An older OS such as win95 will see the files on a networked NTFS drive but will not see the full file long file names. Also, one cannot use an NTFS drive on the win 95 machine, just be able to read one running on a networked XP machine. That is my recollection but I admit not having tried it in many years.
I don't know of any way to partition a drive FAT32 larger than 137G single partition using MaxBlast4 or the Windows XP Disk Manager. I never tried other $oftware Utilities like Partition Magic.

Earlier you said "recognize into the terabytes. I agree with that but as I recall that was to recognize the size of the physical drive but a single partition was limited to 137. I'd like to know (academic interest only) how, as in what procedure you used you got a 300G partition with FAT32.

Not sure if I'm saying anything new here but this has been my experience with the many drives I set up for my data storage.

cdru
06-07-06, 09:15 AM
If you want scandisk/chkdsk to work on 95/98/Me machines, you must stick below the 127GB limit.

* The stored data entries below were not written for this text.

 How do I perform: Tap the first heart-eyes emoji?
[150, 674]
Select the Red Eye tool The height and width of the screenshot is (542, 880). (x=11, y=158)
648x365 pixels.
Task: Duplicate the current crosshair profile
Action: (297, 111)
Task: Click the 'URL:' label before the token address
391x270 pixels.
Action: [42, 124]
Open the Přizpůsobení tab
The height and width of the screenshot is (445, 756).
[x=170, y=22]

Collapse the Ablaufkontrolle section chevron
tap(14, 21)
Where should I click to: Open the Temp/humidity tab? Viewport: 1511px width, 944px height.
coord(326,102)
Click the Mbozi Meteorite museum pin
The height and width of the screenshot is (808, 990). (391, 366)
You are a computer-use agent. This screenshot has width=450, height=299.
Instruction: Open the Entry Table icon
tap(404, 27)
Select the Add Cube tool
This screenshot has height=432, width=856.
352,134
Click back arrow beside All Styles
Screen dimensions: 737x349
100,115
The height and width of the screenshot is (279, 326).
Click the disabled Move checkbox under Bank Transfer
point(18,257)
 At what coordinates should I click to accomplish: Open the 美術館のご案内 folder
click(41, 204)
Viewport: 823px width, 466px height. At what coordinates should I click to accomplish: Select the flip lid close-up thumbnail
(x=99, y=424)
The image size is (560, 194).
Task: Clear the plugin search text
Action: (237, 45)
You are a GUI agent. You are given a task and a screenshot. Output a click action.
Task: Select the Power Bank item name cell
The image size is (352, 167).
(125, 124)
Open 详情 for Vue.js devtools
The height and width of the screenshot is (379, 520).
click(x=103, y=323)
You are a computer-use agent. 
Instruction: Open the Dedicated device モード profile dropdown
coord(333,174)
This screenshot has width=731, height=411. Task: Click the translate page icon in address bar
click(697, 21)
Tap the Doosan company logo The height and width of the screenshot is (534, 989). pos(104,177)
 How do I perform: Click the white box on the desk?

This is a limitation of those utilities as they are only 16-bit apps. Also note that the larger the partition, the larger the cluster size will be. Depending on what you are saving, you can "lose" significant amount of disk space if you save many small files. For instance, a 1k file could take an entire 64K cluster, losing 63k of storage. If the majority of your files are larger, then this is less of an issue.

P Smith
06-07-06, 01:27 PM
137 Gb

harsh
06-10-06, 11:57 AM
An older OS such as win95 will see the files on a networked NTFS drive but will not see the full file long file names.Any OS with LFN support will see LFN, including Win95. I don't recall if there were issues accessing LFN from the command line in Win95. I have tested Win95's ability to access files through SMB on my Win2k machine that has short file names turned off (there is a registry entry for this).Earlier you said "recognize into the terabytes. I agree with that but as I recall that was to recognize the size of the physical drive but a single partition was limited to 137.The filesystem cares only of one partition -- the one that it is managing. The ability to access large drives comes from a different corner of the operating system. The "terabytes" number comes from Microsoft's FAT32 versus NTFS FAQ.I'd like to know (academic interest only) how, as in what procedure you used you got a 300G partition with FAT32.It came from the factory (Fantom Drives) with a single 300GB FAT32 partition. This is done ostensibly to provide for Mac interoperability. I reformatted it to two 150GB NTFS partitions using Win2k's storage manager.

Partition Magic and Acronis Disk Director will format very large FAT32 partitions. You cannot mount (*nix terminology) an entire partition into a "folder" on another partition with FAT32, but I'm pretty sure you can span drives with RAID software and format the resulting "drive" with FAT32.